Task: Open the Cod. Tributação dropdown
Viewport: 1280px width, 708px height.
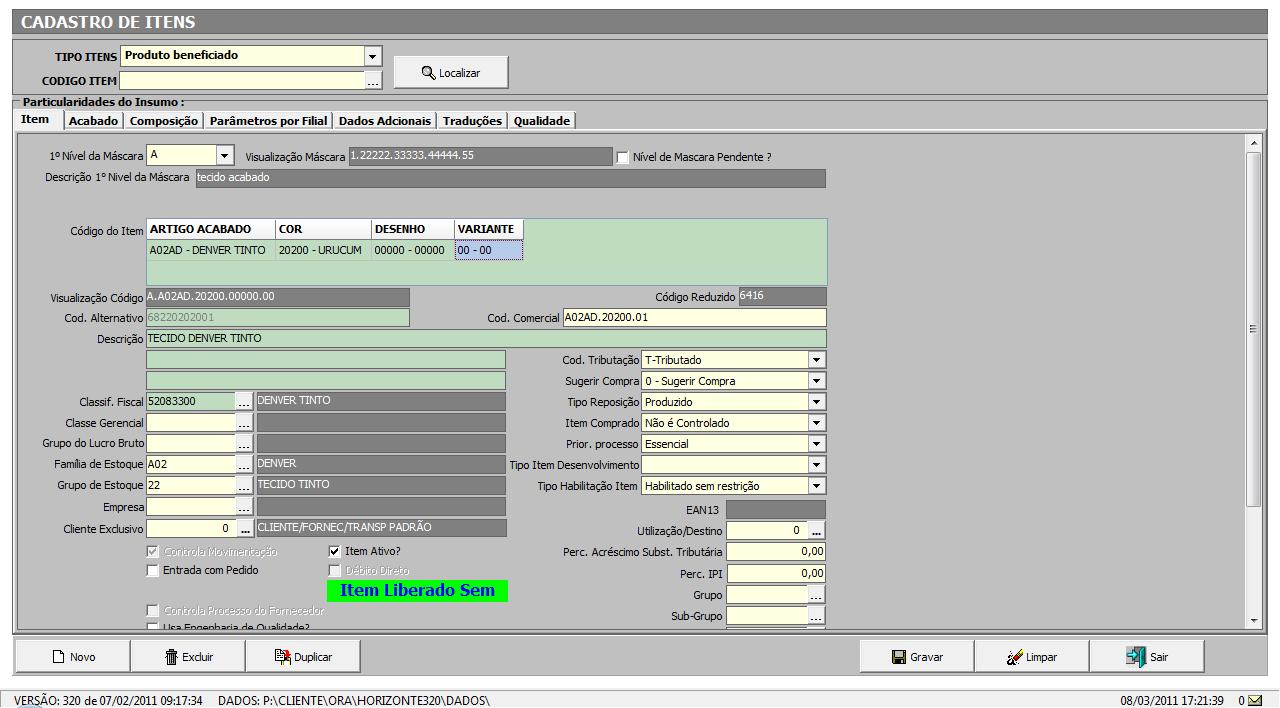Action: pos(817,360)
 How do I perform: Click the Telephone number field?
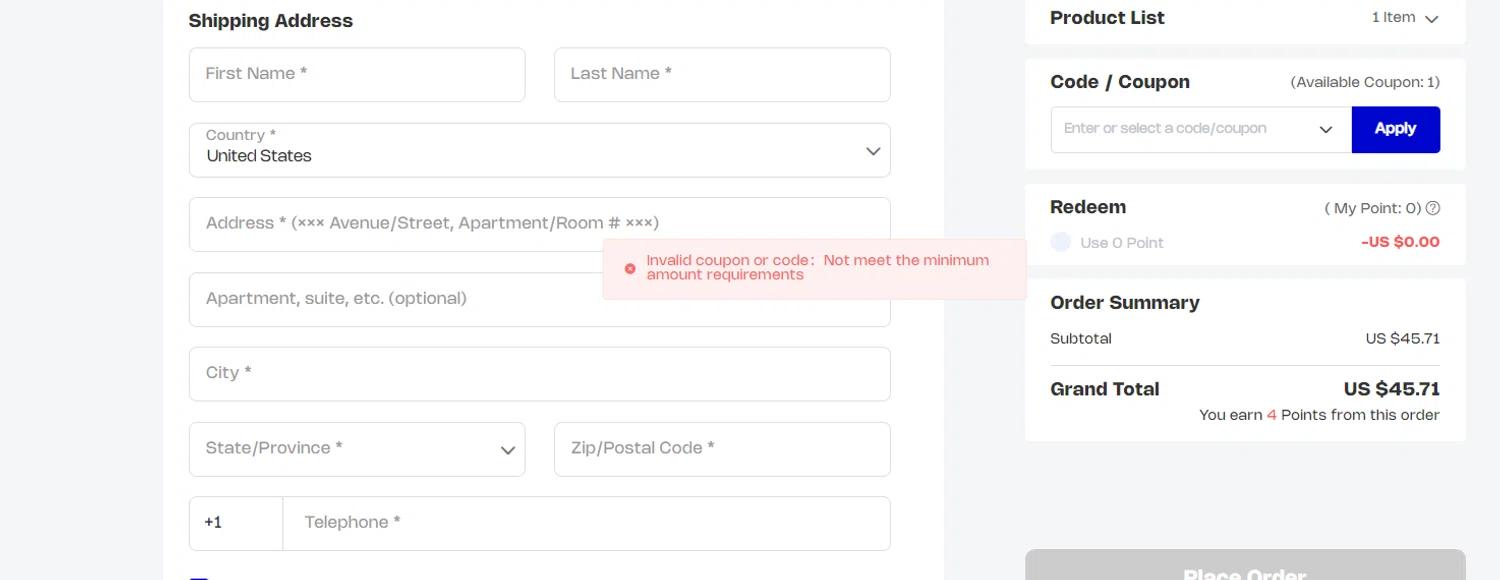tap(586, 523)
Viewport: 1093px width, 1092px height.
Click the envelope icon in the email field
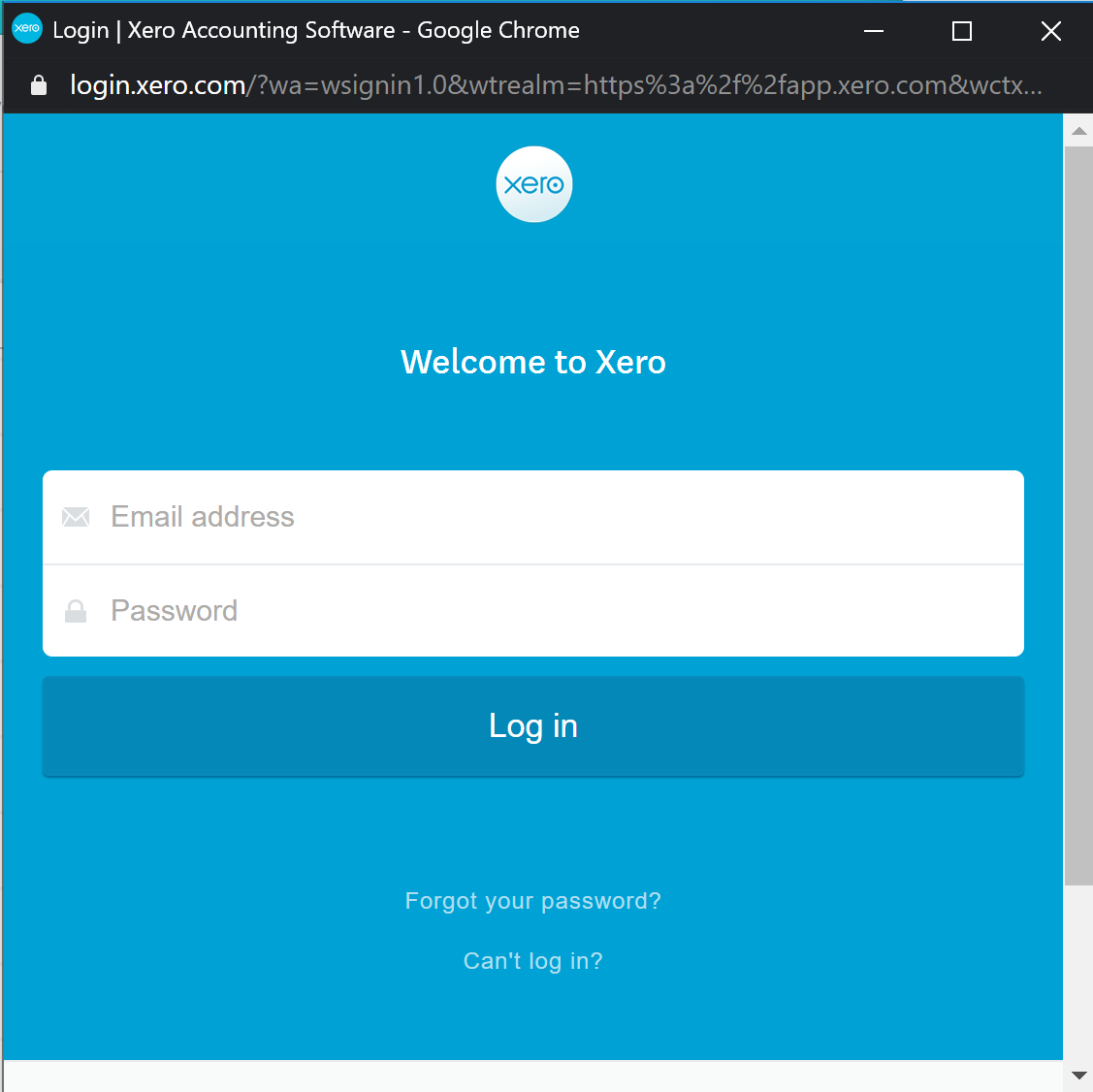click(x=76, y=517)
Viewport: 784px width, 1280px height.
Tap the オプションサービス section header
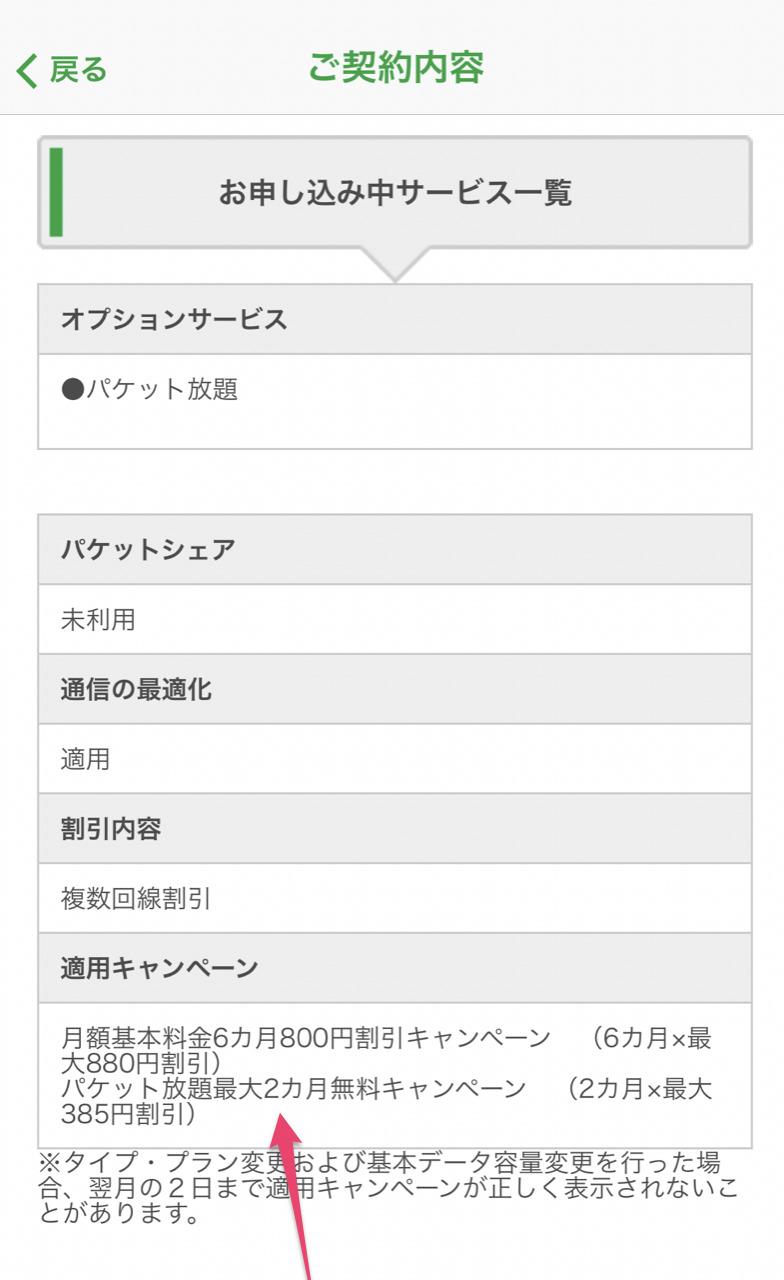pos(174,320)
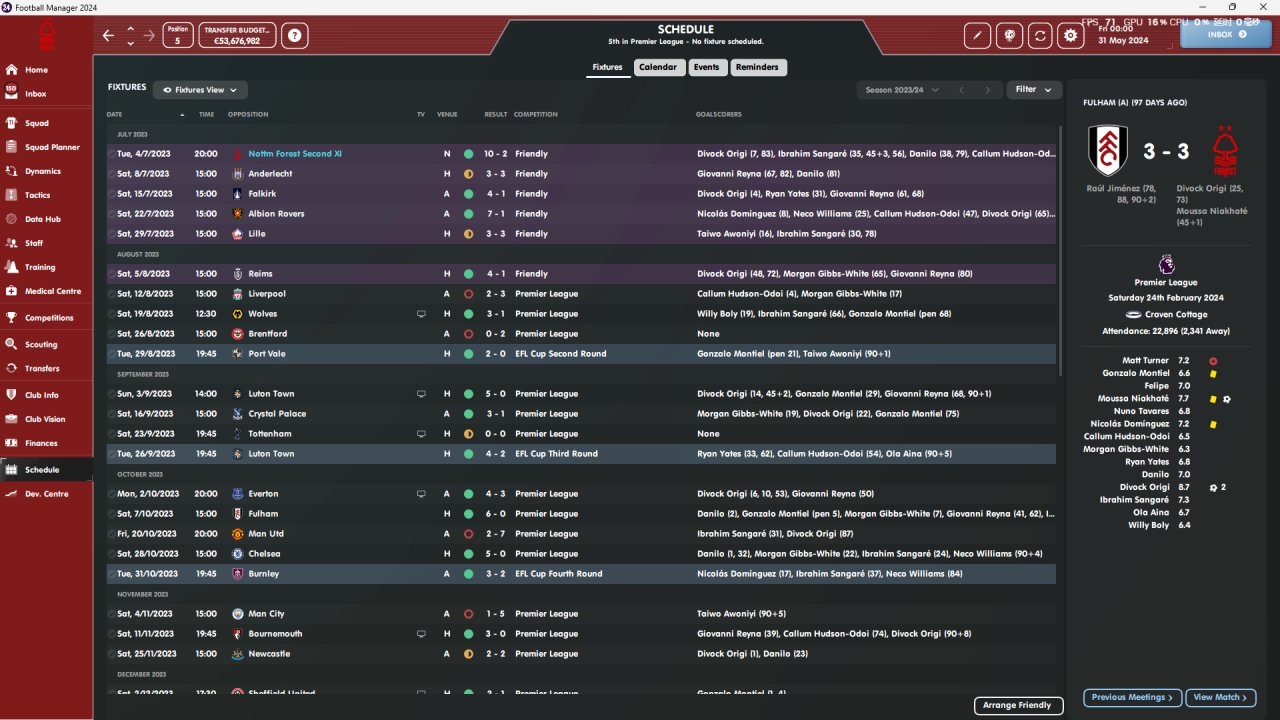
Task: Go to Scouting in sidebar
Action: [x=41, y=344]
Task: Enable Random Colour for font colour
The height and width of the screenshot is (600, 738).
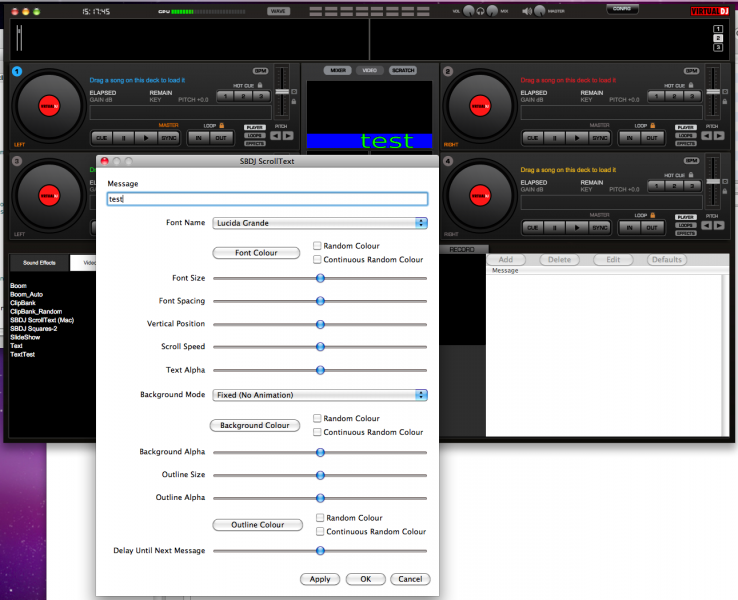Action: (x=317, y=246)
- - -
WHAT YOU ARE ASKED TO DO — Give an exact copy of the entries, excluding all pictures.

RESPONSE TO THE EXERCISE —
Task: Open the Cod. Tributação dropdown
Viewport: 1280px width, 708px height.
Action: pos(817,360)
 How do I perform: Click the Telephone number field?
tap(586, 523)
Viewport: 1093px width, 1092px height.
Click the envelope icon in the email field
click(x=76, y=517)
Viewport: 784px width, 1280px height.
Tap the オプションサービス section header
pos(174,320)
Task: Go to Scouting in sidebar
Action: [x=41, y=344]
Task: Enable Random Colour for font colour
The height and width of the screenshot is (600, 738).
Action: (x=317, y=246)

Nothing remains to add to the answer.